Saying that allowing the 1961 convictions of black protesters of segregation to stand any longer is “abhorrent,” retired state Supreme Court Chief Justice Ernest Finney will return to Rock Hill on Wednesday for a court hearing during which the convictions of the Friendship Nine will be vacated.
The 10 a.m. hearing at Rock Hill Municipal Court, expected to draw a national audience, will be broadcast on networks across the United States.
Finney, the first black justice on the State Supreme Court, was the lawyer for the protesters from all-black Friendship Junior College who were arrested Jan. 31, 1961, for sitting down to eat at a whites-only lunch counter at McCrory’s on Main Street in downtown Rock Hill.

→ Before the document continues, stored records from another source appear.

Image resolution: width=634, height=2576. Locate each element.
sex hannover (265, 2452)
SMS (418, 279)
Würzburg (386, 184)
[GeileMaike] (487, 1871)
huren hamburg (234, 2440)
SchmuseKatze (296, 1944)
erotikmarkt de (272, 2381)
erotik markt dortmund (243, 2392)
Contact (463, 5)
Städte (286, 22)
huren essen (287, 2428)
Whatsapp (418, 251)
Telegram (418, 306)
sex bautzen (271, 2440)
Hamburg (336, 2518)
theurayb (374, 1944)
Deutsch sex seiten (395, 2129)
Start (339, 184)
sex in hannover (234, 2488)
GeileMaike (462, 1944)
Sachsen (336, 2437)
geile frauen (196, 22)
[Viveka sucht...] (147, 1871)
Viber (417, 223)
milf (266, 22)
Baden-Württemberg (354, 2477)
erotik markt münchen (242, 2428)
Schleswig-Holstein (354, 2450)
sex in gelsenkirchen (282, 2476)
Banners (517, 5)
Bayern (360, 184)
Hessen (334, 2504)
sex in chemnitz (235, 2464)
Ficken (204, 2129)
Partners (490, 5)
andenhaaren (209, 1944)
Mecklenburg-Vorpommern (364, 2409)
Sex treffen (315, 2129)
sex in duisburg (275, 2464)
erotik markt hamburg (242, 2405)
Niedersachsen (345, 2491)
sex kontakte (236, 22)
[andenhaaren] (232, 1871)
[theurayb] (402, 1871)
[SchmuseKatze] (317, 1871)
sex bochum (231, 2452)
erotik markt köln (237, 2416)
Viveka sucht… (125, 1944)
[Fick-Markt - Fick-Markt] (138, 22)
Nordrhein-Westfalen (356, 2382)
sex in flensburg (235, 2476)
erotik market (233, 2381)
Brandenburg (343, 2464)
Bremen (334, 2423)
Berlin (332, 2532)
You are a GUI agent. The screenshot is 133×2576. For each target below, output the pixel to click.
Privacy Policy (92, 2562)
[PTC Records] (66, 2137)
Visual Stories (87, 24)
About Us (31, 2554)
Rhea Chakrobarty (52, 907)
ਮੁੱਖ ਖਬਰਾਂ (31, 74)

In a new court filing that is part of the historic overturning of the case, Finney described the segregation laws and customs that separated whites and blacks at that time in schools, restaurants and other public places as “repugnant” and “inconsistent with any notion of equality.”
Nine Friendship students – David Williamson Jr., Willie T. “Dub” Massey, Clarence Graham, James Wells, Willie McCleod, Mack Workman, John Gaines, Charles Taylor and the late Robert McCullough, all Rock Hill natives – were arrested and convicted, along with civil rights organizer Thomas Gaither from Great Falls, who already had graduated from college.
They were given the choice of paying a $100 fine or spending 30 days in jail at hard labor.
Up to that point in the civil rights movement, protesters had paid their fines and gone home after being convicted.
But nine of the men arrested in Rock Hill that day chose instead to stay for a month at York County’s prison farm. That “Jail, No Bail” strategy reignited civil rights protests around the country.
Four black protesters from other states – Ruby Doris Smith, Diane Nash, Charles Sherrod and Charles Jones – came to Rock Hill shortly after the convictions in 1961. After their arrests, they chose to spend a month in jail to show their support for the Friendship Nine. They also will be exonerated in Wednesday’s hearing.
Sixteenth Circuit Solicitor Kevin Brackett will support Finney’s motion, and Circuit Court Judge John C. Hayes III – nephew of the original trial judge – will order that the convictions be vacated.